> Task
Write out the lines again from the one containing "Where should I" through the end of the items, requests included. Scale only the coordinates in the answers by 0.95 and round them to whole numbers, with halves going up. Leave the pictures out.

Entries on where items appear
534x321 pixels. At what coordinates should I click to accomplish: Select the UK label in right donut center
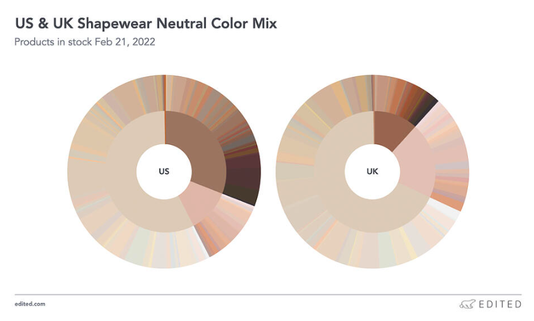372,171
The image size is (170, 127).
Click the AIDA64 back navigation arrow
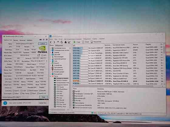tap(51, 42)
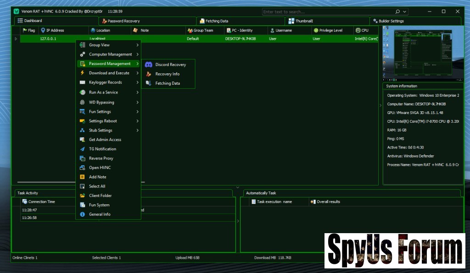The image size is (470, 273).
Task: Click the Discord Recovery icon in the submenu
Action: (148, 65)
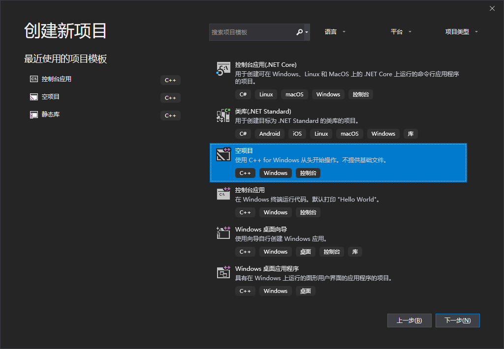504x349 pixels.
Task: Click the 控制台应用(.NET Core) template icon
Action: [x=223, y=69]
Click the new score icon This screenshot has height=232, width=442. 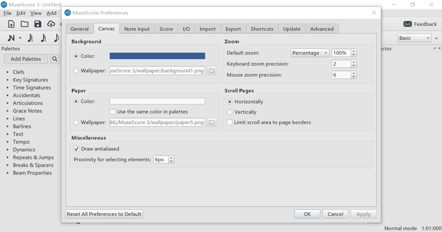[x=11, y=24]
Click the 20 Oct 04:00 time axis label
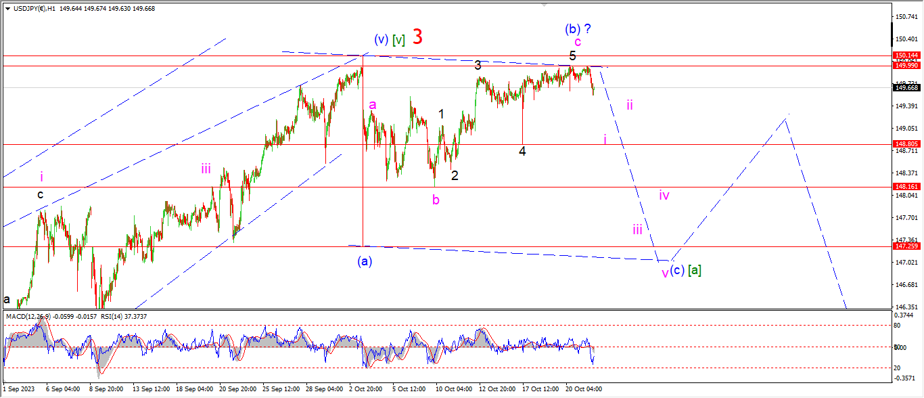 pyautogui.click(x=585, y=389)
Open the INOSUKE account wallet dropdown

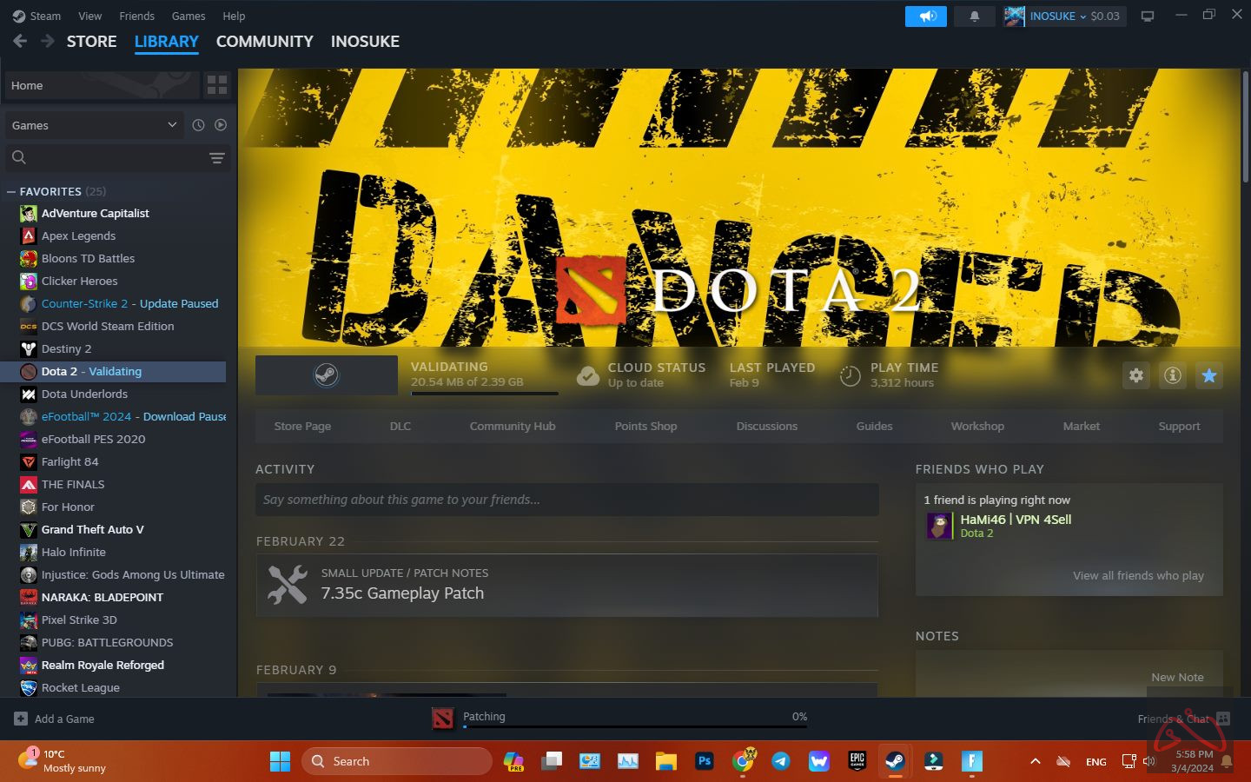1064,16
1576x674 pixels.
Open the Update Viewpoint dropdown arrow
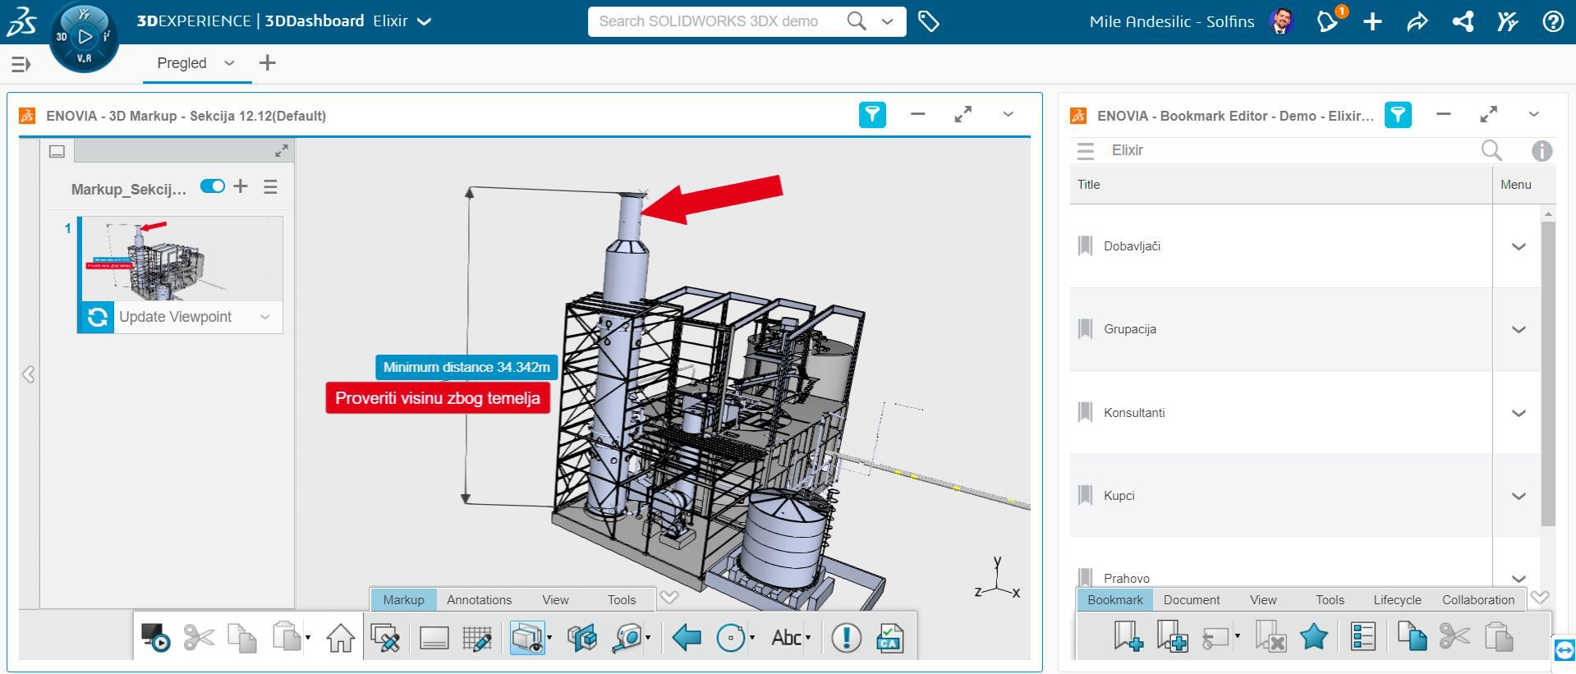[x=265, y=317]
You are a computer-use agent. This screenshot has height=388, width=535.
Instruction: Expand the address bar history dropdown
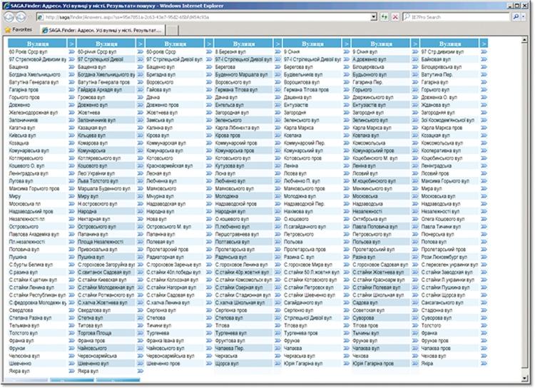pyautogui.click(x=374, y=16)
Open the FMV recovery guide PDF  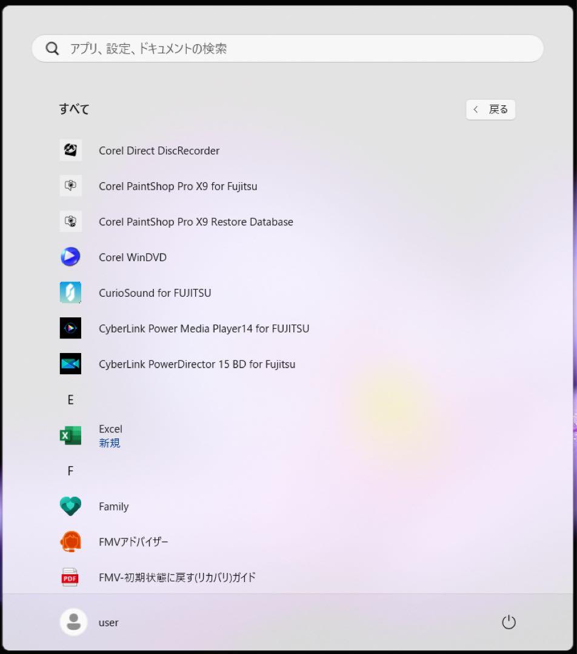pyautogui.click(x=177, y=577)
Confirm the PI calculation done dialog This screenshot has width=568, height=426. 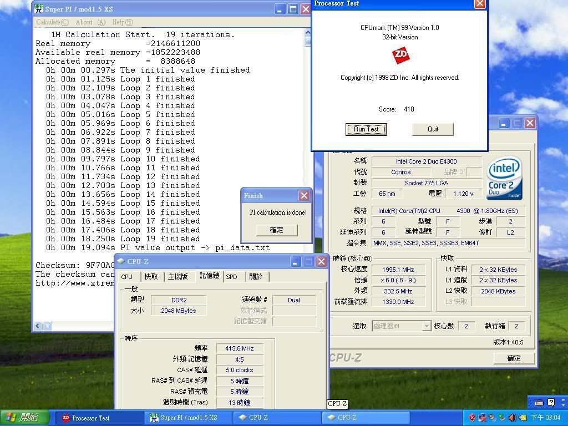[x=276, y=230]
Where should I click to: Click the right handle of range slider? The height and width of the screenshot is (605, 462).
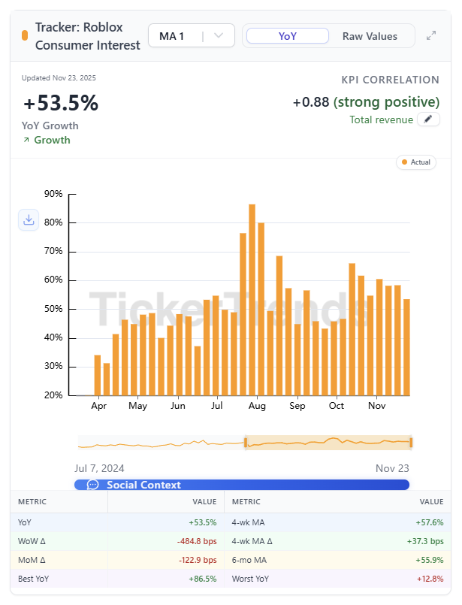411,442
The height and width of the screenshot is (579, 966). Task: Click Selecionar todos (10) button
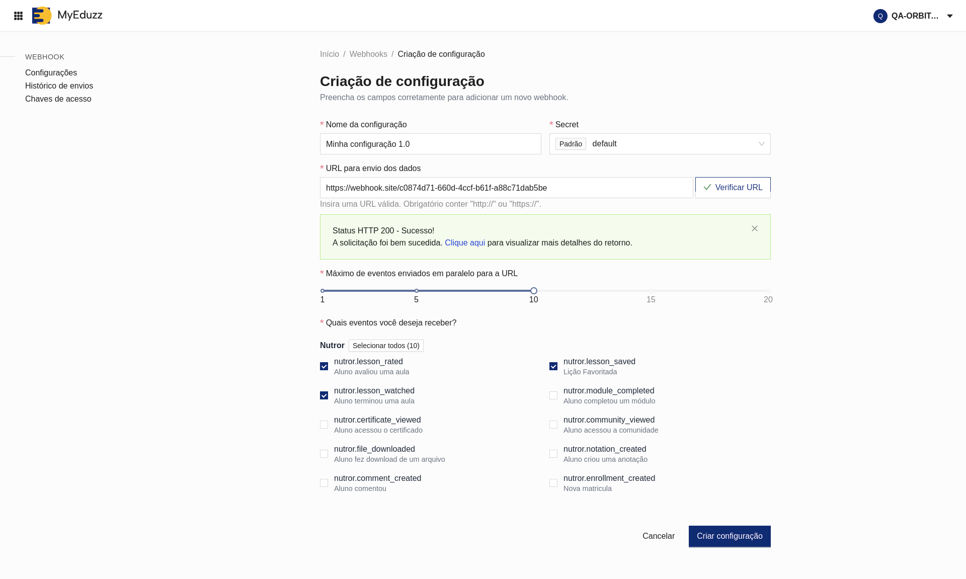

> Solution to the exercise
Where should I click to: Click the right handle of range slider? The height and width of the screenshot is (605, 462).
390,420
The height and width of the screenshot is (579, 966). Task: Click Selecionar todos (10) button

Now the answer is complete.